▶ _WHAT IS REQUIRED_:
Repeat exactly the lines from the line containing "Screen dimensions: 682x504" through the last line of the records below, inclusive, and nothing else.

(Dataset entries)
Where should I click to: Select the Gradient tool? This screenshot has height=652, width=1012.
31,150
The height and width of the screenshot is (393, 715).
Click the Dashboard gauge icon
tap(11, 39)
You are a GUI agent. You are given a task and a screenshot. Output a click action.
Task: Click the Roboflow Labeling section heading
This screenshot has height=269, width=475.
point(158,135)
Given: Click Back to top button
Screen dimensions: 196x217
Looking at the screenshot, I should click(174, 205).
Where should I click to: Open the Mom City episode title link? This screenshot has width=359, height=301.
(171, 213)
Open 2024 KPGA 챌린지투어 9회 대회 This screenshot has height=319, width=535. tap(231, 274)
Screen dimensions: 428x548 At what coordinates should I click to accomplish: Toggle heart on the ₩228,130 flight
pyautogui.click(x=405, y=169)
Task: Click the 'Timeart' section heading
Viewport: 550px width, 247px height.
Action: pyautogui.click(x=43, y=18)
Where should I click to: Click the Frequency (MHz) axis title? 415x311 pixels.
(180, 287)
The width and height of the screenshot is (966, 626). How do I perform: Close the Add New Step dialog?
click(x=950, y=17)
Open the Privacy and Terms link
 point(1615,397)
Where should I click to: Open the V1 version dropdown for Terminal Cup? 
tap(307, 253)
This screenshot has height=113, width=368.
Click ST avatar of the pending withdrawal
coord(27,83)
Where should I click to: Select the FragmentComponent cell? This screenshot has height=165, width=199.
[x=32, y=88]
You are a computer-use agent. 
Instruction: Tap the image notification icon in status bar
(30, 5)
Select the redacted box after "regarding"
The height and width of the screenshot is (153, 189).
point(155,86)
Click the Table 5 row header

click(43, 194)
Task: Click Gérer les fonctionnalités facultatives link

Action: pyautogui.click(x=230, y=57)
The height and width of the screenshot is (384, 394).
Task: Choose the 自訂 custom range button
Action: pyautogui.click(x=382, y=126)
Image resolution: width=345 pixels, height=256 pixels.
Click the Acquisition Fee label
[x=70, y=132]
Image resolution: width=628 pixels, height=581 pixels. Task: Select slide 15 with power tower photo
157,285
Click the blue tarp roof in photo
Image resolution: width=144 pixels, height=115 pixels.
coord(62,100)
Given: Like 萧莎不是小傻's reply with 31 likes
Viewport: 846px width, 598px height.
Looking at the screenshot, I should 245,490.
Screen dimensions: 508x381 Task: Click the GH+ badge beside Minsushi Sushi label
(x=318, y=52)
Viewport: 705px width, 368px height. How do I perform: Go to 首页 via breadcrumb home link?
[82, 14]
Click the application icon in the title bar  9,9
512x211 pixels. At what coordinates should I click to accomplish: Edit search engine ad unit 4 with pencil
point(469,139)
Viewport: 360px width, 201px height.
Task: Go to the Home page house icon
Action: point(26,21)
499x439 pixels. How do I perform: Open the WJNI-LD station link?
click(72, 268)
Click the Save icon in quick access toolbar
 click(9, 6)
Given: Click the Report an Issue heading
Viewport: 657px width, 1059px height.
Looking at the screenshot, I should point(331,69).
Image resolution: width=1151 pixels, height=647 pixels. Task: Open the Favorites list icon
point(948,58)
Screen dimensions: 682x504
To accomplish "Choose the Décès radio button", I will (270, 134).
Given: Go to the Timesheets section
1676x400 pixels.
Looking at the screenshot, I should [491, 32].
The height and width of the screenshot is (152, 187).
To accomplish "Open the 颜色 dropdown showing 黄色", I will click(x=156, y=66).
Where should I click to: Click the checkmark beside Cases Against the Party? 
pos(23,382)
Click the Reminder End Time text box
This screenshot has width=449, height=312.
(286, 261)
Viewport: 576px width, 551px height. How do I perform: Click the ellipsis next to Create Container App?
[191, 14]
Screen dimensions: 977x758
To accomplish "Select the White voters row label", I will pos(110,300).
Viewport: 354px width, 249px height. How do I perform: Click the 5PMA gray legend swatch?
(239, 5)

▶ _RESPONSE TO THE EXERCISE_:
Screen dimensions: 682x504
To accomplish "Choose the Décès radio button", I will (270, 134).
Given: Go to the Timesheets section
1676x400 pixels.
Looking at the screenshot, I should [491, 32].
The height and width of the screenshot is (152, 187).
To accomplish "Open the 颜色 dropdown showing 黄色", I will click(x=156, y=66).
Where should I click to: Click the checkmark beside Cases Against the Party? 
pos(23,382)
Click the Reminder End Time text box
This screenshot has width=449, height=312.
(286, 261)
Viewport: 576px width, 551px height. How do I perform: Click the ellipsis next to Create Container App?
[191, 14]
Screen dimensions: 977x758
To accomplish "Select the White voters row label", I will pos(110,300).
Viewport: 354px width, 249px height. How do I perform: Click the 5PMA gray legend swatch?
(239, 5)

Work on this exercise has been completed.